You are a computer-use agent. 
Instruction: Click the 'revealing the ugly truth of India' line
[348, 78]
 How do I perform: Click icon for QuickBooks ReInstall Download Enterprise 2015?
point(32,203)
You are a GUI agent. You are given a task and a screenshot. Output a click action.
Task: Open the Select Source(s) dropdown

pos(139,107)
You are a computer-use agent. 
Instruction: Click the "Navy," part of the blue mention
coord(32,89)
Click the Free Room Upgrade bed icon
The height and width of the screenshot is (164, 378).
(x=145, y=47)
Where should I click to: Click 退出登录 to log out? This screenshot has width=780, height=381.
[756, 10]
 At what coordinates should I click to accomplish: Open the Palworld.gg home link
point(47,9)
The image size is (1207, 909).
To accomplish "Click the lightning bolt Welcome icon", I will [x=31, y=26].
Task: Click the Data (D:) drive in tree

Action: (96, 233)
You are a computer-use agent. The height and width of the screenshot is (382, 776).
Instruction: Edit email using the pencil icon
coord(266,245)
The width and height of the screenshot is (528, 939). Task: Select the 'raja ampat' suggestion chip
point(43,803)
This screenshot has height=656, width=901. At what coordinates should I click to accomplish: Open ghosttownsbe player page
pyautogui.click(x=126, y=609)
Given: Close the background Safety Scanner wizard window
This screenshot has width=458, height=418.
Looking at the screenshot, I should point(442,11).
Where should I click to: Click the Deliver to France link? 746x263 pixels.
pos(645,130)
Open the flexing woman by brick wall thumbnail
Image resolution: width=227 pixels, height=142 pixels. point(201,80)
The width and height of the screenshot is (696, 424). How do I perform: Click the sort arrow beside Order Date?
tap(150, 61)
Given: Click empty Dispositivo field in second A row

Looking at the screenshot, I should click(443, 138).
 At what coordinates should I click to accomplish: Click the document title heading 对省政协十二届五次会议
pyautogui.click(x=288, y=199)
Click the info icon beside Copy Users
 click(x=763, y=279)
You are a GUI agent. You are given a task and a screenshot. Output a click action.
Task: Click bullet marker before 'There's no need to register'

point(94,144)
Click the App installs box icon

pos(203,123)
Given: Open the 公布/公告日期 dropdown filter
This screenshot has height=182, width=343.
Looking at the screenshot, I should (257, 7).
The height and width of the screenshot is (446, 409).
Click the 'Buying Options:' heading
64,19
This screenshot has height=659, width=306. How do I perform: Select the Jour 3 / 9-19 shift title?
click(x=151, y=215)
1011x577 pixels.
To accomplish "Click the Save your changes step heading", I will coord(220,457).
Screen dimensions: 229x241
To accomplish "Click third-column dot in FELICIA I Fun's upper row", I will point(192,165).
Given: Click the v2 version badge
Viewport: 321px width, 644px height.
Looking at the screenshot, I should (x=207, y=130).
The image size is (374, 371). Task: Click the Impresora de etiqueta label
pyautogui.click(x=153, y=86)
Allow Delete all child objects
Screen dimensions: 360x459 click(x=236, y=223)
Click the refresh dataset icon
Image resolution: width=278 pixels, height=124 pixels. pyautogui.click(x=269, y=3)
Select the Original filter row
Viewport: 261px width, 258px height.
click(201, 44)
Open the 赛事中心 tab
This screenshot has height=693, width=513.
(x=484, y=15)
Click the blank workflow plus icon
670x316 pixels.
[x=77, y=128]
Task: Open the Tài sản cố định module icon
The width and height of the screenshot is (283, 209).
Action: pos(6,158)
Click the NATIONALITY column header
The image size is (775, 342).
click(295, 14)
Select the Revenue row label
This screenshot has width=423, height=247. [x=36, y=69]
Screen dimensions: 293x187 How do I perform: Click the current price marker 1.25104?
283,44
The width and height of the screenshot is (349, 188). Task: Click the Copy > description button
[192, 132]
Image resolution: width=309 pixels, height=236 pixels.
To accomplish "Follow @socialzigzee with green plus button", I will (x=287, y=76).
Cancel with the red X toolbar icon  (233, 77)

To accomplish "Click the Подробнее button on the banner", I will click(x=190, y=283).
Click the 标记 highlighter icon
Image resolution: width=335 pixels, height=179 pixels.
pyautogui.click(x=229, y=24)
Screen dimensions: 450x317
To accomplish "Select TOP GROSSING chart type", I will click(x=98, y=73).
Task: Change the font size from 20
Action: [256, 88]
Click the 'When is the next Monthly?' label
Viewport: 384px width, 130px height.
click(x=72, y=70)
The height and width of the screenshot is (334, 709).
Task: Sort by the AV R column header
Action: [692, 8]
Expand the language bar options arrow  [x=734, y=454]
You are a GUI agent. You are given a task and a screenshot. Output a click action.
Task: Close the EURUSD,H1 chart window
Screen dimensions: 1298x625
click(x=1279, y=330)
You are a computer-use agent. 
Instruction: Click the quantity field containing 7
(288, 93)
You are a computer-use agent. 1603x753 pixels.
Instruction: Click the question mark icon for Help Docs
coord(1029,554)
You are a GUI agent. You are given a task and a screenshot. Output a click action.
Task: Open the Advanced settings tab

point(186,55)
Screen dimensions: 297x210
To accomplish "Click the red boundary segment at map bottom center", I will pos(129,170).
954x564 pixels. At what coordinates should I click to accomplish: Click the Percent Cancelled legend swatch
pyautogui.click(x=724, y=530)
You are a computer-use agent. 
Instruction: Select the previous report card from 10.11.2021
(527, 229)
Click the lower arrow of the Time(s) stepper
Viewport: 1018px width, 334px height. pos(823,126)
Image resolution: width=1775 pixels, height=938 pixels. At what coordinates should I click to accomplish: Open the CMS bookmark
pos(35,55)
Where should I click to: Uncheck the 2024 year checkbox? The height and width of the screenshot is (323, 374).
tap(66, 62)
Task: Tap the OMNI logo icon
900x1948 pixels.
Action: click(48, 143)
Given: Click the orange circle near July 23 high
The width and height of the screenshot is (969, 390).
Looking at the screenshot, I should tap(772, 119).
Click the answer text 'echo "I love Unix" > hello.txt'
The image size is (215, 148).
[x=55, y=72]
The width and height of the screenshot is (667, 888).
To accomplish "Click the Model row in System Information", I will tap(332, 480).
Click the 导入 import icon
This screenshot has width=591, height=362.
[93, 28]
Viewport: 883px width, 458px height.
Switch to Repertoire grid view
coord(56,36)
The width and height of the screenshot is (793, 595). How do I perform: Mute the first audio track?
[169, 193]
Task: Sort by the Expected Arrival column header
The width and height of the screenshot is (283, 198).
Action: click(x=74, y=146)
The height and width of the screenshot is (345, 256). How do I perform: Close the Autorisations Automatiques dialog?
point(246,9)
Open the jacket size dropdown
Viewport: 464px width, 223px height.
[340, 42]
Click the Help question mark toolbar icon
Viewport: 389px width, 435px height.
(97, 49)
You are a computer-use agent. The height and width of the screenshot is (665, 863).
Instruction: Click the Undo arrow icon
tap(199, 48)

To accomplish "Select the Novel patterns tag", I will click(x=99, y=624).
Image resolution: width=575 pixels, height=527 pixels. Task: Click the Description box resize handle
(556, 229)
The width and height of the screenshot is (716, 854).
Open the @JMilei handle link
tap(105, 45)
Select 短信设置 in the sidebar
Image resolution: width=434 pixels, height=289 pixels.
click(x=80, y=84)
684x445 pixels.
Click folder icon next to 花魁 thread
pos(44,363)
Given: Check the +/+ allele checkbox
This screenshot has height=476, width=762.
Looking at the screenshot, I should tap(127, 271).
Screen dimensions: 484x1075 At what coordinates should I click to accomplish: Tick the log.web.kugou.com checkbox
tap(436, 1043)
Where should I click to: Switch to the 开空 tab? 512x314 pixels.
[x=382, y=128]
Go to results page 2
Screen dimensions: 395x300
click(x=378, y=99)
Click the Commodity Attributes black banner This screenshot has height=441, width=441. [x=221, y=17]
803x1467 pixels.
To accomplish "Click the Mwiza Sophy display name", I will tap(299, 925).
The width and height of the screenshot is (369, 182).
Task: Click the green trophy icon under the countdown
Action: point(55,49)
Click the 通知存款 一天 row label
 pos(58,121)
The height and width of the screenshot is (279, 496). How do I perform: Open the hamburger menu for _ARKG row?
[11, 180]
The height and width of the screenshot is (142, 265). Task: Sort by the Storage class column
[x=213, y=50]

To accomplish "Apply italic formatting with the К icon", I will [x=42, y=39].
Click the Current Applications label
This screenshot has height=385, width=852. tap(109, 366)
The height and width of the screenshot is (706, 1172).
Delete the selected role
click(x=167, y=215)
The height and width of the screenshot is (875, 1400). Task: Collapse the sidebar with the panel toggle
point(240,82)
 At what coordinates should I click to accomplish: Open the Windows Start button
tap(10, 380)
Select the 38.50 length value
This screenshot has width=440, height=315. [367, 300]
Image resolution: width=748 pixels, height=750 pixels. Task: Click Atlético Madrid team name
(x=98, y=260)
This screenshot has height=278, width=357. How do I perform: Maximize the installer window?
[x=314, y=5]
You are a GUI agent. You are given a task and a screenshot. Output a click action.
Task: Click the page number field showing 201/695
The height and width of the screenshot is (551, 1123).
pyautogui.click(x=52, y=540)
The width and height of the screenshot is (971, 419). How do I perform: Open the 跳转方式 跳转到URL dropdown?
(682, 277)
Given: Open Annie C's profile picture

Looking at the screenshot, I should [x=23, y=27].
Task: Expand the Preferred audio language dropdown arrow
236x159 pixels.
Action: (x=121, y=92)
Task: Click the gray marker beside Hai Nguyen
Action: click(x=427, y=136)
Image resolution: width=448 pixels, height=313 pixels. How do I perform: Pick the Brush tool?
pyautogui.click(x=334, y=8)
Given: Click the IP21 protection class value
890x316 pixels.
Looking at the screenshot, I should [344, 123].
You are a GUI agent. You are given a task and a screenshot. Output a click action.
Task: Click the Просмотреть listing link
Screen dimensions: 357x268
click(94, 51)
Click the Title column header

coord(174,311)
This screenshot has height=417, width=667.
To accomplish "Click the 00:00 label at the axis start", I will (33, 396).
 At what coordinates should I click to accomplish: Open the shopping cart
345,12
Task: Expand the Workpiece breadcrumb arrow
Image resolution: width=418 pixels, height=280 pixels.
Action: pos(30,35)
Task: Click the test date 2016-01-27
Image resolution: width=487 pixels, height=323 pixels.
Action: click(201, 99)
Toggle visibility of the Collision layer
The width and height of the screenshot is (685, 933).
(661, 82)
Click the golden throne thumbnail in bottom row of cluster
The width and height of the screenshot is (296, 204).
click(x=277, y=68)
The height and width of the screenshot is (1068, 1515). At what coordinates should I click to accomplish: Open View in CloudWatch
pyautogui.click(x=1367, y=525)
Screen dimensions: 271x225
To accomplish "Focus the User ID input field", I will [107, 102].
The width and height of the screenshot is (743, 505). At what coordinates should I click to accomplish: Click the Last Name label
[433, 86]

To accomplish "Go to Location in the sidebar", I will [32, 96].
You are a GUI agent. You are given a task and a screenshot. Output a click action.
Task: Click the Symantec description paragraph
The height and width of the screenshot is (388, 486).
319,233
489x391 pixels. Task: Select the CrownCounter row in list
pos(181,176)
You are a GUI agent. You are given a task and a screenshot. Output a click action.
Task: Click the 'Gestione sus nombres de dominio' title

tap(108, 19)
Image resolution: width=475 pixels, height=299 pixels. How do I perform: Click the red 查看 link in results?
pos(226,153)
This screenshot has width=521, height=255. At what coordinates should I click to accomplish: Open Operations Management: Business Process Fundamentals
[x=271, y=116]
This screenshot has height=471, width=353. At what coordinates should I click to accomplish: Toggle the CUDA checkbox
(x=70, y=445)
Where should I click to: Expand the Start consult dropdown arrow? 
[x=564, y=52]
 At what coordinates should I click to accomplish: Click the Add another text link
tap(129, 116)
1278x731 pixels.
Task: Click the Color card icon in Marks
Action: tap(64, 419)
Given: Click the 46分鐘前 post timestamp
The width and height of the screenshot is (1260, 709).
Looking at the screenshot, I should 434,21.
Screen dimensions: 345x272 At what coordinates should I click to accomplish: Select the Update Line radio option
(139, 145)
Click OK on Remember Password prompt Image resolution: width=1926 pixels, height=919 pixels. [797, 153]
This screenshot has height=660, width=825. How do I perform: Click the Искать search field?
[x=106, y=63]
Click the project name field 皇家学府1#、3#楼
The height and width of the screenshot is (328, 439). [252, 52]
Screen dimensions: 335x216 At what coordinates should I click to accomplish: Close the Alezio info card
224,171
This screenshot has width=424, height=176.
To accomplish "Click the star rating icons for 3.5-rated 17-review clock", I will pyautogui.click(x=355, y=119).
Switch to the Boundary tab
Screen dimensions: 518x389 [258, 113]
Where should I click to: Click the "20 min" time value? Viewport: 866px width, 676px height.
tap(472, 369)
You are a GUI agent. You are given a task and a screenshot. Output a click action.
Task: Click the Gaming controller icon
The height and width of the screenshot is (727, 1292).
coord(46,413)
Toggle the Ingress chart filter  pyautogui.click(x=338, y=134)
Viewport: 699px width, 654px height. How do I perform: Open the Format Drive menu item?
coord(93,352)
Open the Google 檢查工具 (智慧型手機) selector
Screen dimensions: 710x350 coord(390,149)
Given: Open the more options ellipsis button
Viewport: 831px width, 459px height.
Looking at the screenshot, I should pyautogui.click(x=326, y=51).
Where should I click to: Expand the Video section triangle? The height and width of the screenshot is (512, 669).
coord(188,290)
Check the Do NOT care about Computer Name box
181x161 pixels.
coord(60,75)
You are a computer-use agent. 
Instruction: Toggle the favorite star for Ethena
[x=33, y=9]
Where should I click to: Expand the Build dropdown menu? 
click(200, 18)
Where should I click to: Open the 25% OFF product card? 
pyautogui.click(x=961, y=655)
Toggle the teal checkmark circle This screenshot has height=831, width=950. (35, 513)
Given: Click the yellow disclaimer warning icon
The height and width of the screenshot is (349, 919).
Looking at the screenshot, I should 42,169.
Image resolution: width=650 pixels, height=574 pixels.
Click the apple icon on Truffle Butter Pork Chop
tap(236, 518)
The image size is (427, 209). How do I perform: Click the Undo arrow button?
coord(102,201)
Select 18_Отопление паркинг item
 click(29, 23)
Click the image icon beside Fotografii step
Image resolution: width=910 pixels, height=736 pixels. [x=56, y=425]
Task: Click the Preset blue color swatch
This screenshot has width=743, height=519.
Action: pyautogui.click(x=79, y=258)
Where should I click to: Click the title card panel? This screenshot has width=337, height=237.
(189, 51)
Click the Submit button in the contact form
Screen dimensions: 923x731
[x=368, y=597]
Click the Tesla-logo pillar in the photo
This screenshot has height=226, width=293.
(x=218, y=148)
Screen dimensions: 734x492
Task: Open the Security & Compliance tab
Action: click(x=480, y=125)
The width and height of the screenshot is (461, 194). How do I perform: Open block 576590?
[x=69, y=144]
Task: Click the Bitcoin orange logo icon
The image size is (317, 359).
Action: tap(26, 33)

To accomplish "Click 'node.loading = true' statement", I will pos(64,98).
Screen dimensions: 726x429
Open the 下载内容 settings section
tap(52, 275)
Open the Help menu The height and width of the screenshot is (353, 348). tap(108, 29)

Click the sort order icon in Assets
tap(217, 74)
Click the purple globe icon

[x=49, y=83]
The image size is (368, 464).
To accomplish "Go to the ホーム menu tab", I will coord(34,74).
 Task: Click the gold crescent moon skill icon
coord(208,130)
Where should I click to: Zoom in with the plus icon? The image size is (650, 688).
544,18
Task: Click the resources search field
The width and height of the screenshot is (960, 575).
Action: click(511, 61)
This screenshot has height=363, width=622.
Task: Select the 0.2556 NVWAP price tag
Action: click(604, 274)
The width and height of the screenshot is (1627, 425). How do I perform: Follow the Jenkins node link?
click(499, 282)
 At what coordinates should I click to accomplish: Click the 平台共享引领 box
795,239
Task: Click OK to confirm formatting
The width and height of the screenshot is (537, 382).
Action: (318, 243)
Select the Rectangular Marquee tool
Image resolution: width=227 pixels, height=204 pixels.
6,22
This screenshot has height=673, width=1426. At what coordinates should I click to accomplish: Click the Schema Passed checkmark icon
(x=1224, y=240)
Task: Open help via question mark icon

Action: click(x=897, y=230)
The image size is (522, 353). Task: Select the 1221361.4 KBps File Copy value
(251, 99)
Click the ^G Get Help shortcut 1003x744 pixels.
----------
## Aim of the exercise
Check each line of the data above for the word "filter" and copy the ones where it is found.

## Your solution
Given: Open the 公布/公告日期 dropdown filter
Select the Original filter row
Toggle the Ingress chart filter  pyautogui.click(x=338, y=134)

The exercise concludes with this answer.